Village officials have suggested the apartments be priced for those making at or below 60% of the area median income, which would equate to a single person making $35,580 in a year. They say that would help Arlington Heights remain within the state standard of having at least 10% of housing stock villagewide kept as affordable.
The developer has countered the units should be priced for those with 80% of area median income, or a single person making $47,400. CCH officials say rents at lower levels would affect the economics of the $150 million project, such as hindering cash flow and the ability to obtain financing.
"If it's 60 percent, it's not going to work," Adreani told members of the housing commission during the give-and-take Monday night. "It'll be a dog poop park for the rest of the time. The bank will laugh me out of the bank."

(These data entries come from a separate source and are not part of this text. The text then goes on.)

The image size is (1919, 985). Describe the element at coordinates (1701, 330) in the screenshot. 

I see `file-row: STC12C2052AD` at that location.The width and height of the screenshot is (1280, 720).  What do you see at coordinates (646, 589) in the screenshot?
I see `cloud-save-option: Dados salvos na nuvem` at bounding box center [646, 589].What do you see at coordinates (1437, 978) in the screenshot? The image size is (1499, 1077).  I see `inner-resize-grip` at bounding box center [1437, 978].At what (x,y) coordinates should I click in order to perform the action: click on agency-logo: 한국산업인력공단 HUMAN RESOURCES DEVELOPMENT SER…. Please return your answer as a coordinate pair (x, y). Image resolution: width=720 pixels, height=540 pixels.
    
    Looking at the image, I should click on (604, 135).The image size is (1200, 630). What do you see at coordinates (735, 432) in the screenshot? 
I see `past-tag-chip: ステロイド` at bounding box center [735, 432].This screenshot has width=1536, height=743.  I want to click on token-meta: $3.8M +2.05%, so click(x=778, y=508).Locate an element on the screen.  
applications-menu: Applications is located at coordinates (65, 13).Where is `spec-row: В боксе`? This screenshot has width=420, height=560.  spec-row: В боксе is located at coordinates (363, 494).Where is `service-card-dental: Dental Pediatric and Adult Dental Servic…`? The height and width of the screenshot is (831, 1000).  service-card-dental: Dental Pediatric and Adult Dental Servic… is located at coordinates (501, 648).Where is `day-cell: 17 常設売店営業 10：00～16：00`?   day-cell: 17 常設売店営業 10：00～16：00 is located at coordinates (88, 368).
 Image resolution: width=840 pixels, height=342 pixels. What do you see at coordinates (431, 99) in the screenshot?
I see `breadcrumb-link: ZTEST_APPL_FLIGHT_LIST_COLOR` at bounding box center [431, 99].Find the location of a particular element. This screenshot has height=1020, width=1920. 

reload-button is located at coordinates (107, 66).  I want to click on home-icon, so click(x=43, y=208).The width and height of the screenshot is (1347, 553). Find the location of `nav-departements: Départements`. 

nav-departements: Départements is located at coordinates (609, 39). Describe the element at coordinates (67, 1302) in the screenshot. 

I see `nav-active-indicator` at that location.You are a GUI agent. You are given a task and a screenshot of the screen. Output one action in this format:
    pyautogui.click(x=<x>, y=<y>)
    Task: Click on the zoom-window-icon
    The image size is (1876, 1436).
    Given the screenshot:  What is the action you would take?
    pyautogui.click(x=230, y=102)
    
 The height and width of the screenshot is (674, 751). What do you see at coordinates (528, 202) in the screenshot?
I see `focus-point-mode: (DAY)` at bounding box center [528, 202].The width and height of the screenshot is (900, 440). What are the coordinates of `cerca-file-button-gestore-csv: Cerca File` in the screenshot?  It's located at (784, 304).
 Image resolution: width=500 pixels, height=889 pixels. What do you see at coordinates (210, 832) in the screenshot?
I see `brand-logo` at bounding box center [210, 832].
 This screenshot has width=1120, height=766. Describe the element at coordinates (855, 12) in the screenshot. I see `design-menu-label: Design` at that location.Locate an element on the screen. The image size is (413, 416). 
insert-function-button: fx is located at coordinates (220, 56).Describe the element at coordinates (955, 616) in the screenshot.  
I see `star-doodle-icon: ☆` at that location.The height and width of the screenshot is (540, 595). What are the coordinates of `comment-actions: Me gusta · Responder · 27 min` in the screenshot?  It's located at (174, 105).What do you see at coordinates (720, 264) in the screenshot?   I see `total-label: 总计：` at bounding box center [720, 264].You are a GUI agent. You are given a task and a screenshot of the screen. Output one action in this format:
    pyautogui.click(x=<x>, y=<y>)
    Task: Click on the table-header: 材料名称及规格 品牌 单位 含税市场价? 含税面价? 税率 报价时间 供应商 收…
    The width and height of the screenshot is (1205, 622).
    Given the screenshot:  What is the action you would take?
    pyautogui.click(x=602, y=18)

"There's a lot at stake here," he continued. "We're trying to be a good steward of the property."
As part of the deal, the developer has also agreed to the village's request to provide fees in lieu of nine units at $25,000 per unit, for a total of $225,000.
In an attempt to broker a deal, housing commission member Mark Hellner suggested that instead of the fees paid upfront to a village trust fund, the developer provide those nine actual units instead at 80 percent of area median income. Hellner said that would allow costs for the developer to be spread out over time.
CCH attorney Mike Firsel gave that a hard "no."
Commissioners Andrew Tripp and Will Delea sought more details from the developer about the project's projected cash flow, revenue and expenses before making a judgment on the various proposals on the table.
Firsel said he would provide some of that info to the village staff to share with the commission. That panel is a recommending body to the village board, which makes the ultimate decision on the overall project.
The board was set to consider the Arlington 425 project next Monday, May 6, but officials said late Monday it's unclear if the project will still come before the board that night with the housing recommendation still in limbo.